Word and element location records -
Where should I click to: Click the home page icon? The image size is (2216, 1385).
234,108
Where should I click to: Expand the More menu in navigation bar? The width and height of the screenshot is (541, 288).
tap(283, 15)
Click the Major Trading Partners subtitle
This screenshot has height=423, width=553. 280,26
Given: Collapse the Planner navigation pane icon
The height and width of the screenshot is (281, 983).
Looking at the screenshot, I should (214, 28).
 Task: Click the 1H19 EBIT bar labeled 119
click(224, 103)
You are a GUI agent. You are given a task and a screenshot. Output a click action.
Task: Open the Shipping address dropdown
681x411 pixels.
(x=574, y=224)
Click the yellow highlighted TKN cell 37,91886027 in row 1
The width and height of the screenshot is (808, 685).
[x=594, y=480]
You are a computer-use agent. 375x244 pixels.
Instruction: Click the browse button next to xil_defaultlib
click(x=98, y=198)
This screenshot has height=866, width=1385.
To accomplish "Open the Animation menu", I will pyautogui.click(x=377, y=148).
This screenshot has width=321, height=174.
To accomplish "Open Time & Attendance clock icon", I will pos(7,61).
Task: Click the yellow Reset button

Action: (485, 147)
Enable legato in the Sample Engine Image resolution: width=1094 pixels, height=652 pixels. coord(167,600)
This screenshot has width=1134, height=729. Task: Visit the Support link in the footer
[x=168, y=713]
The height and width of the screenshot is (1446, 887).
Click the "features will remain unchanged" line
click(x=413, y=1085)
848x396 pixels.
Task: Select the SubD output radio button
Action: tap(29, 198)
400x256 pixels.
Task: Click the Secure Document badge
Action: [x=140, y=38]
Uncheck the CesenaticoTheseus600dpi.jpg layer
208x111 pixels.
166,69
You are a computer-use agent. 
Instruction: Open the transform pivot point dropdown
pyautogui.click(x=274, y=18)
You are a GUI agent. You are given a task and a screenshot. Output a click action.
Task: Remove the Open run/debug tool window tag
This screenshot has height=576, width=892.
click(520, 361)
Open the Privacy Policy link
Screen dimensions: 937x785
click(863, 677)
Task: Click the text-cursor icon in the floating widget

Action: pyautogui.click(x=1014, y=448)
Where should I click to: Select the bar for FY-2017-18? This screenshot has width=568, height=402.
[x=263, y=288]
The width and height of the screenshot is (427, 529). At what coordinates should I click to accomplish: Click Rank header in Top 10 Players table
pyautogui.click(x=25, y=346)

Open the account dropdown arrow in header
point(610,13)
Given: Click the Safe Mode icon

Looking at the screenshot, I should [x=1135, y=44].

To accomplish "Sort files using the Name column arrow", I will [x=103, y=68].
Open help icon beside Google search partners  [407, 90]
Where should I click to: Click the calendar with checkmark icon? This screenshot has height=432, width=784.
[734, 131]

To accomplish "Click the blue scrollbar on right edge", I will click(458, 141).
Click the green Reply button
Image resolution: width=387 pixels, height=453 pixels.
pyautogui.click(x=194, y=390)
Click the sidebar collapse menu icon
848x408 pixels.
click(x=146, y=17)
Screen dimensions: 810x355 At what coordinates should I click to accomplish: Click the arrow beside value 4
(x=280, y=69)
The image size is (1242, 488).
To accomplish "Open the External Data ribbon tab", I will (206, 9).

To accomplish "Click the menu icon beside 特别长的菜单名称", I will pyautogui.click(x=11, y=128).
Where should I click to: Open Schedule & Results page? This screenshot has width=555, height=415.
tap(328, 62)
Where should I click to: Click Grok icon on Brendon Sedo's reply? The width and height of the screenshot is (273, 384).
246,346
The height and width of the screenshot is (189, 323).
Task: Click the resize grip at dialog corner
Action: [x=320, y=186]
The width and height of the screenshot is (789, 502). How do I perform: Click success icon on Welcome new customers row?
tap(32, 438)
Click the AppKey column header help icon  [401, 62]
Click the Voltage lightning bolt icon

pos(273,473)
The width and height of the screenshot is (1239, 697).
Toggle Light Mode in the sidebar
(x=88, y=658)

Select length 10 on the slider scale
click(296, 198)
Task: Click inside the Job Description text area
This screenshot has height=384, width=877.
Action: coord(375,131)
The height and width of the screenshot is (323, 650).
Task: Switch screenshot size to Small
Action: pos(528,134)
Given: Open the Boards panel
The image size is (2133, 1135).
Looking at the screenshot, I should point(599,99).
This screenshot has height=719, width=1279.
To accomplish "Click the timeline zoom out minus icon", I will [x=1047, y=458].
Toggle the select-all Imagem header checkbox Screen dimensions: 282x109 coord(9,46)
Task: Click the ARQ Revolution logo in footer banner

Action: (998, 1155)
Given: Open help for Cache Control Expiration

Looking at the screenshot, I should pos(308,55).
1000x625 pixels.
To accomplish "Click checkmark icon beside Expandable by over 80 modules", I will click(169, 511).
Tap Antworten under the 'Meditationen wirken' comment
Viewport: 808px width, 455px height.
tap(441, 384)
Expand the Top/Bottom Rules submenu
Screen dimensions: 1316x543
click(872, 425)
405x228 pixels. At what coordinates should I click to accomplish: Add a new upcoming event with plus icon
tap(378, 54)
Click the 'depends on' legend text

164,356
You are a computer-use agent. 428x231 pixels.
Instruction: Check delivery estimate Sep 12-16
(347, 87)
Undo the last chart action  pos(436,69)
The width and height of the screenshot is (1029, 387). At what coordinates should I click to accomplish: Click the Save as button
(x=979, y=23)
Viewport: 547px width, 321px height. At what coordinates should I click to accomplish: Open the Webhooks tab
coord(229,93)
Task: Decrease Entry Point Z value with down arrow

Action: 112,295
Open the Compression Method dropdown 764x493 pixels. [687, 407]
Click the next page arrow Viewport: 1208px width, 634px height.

Short task - Could you repeat every line of the material above, word for word and without any changes?

The answer -
Where should I click to: Click the home page icon? The image size is (2216, 1385).
234,108
Where should I click to: Expand the More menu in navigation bar? The width and height of the screenshot is (541, 288).
tap(283, 15)
Click the Major Trading Partners subtitle
This screenshot has height=423, width=553. 280,26
Given: Collapse the Planner navigation pane icon
The height and width of the screenshot is (281, 983).
Looking at the screenshot, I should (214, 28).
 Task: Click the 1H19 EBIT bar labeled 119
click(224, 103)
You are a GUI agent. You are given a task and a screenshot. Output a click action.
Task: Open the Shipping address dropdown
681x411 pixels.
(x=574, y=224)
Click the yellow highlighted TKN cell 37,91886027 in row 1
The width and height of the screenshot is (808, 685).
[x=594, y=480]
You are a computer-use agent. 375x244 pixels.
Instruction: Click the browse button next to xil_defaultlib
click(x=98, y=198)
This screenshot has height=866, width=1385.
To accomplish "Open the Animation menu", I will pyautogui.click(x=377, y=148).
This screenshot has width=321, height=174.
To accomplish "Open Time & Attendance clock icon", I will pos(7,61).
Task: Click the yellow Reset button

Action: (485, 147)
Enable legato in the Sample Engine Image resolution: width=1094 pixels, height=652 pixels. coord(167,600)
This screenshot has width=1134, height=729. Task: Visit the Support link in the footer
[x=168, y=713]
The height and width of the screenshot is (1446, 887).
Click the "features will remain unchanged" line
click(x=413, y=1085)
848x396 pixels.
Task: Select the SubD output radio button
Action: tap(29, 198)
400x256 pixels.
Task: Click the Secure Document badge
Action: [x=140, y=38]
Uncheck the CesenaticoTheseus600dpi.jpg layer
208x111 pixels.
166,69
You are a computer-use agent. 
Instruction: Open the transform pivot point dropdown
pyautogui.click(x=274, y=18)
You are a GUI agent. You are given a task and a screenshot. Output a click action.
Task: Remove the Open run/debug tool window tag
This screenshot has height=576, width=892.
click(520, 361)
Open the Privacy Policy link
Screen dimensions: 937x785
click(863, 677)
Task: Click the text-cursor icon in the floating widget

Action: pyautogui.click(x=1014, y=448)
Where should I click to: Select the bar for FY-2017-18? This screenshot has width=568, height=402.
[x=263, y=288]
The width and height of the screenshot is (427, 529). At what coordinates should I click to accomplish: Click Rank header in Top 10 Players table
pyautogui.click(x=25, y=346)

Open the account dropdown arrow in header
point(610,13)
Given: Click the Safe Mode icon

Looking at the screenshot, I should [x=1135, y=44].

To accomplish "Sort files using the Name column arrow", I will [x=103, y=68].
Open help icon beside Google search partners  [407, 90]
Where should I click to: Click the calendar with checkmark icon? This screenshot has height=432, width=784.
[734, 131]

To accomplish "Click the blue scrollbar on right edge", I will click(458, 141).
Click the green Reply button
Image resolution: width=387 pixels, height=453 pixels.
pyautogui.click(x=194, y=390)
Click the sidebar collapse menu icon
848x408 pixels.
click(x=146, y=17)
Screen dimensions: 810x355 At what coordinates should I click to accomplish: Click the arrow beside value 4
(x=280, y=69)
The image size is (1242, 488).
To accomplish "Open the External Data ribbon tab", I will (206, 9).

To accomplish "Click the menu icon beside 特别长的菜单名称", I will pyautogui.click(x=11, y=128).
Where should I click to: Open Schedule & Results page? This screenshot has width=555, height=415.
tap(328, 62)
Where should I click to: Click Grok icon on Brendon Sedo's reply? The width and height of the screenshot is (273, 384).
246,346
The height and width of the screenshot is (189, 323).
Task: Click the resize grip at dialog corner
Action: [x=320, y=186]
The width and height of the screenshot is (789, 502). How do I perform: Click success icon on Welcome new customers row?
tap(32, 438)
Click the AppKey column header help icon  [401, 62]
Click the Voltage lightning bolt icon

pos(273,473)
The width and height of the screenshot is (1239, 697).
Toggle Light Mode in the sidebar
(x=88, y=658)

Select length 10 on the slider scale
click(296, 198)
Task: Click inside the Job Description text area
This screenshot has height=384, width=877.
Action: coord(375,131)
The height and width of the screenshot is (323, 650).
Task: Switch screenshot size to Small
Action: pos(528,134)
Given: Open the Boards panel
The image size is (2133, 1135).
Looking at the screenshot, I should point(599,99).
This screenshot has height=719, width=1279.
To accomplish "Click the timeline zoom out minus icon", I will [x=1047, y=458].
Toggle the select-all Imagem header checkbox Screen dimensions: 282x109 coord(9,46)
Task: Click the ARQ Revolution logo in footer banner

Action: (998, 1155)
Given: Open help for Cache Control Expiration

Looking at the screenshot, I should pos(308,55).
1000x625 pixels.
To accomplish "Click checkmark icon beside Expandable by over 80 modules", I will click(169, 511).
Tap Antworten under the 'Meditationen wirken' comment
Viewport: 808px width, 455px height.
tap(441, 384)
Expand the Top/Bottom Rules submenu
Screen dimensions: 1316x543
click(872, 425)
405x228 pixels. At what coordinates should I click to accomplish: Add a new upcoming event with plus icon
tap(378, 54)
Click the 'depends on' legend text

164,356
You are a computer-use agent. 428x231 pixels.
Instruction: Check delivery estimate Sep 12-16
(347, 87)
Undo the last chart action  pos(436,69)
The width and height of the screenshot is (1029, 387). At what coordinates should I click to accomplish: Click the Save as button
(x=979, y=23)
Viewport: 547px width, 321px height. At what coordinates should I click to accomplish: Open the Webhooks tab
coord(229,93)
Task: Decrease Entry Point Z value with down arrow

Action: 112,295
Open the Compression Method dropdown 764x493 pixels. [687, 407]
Click the next page arrow Viewport: 1208px width, 634px height.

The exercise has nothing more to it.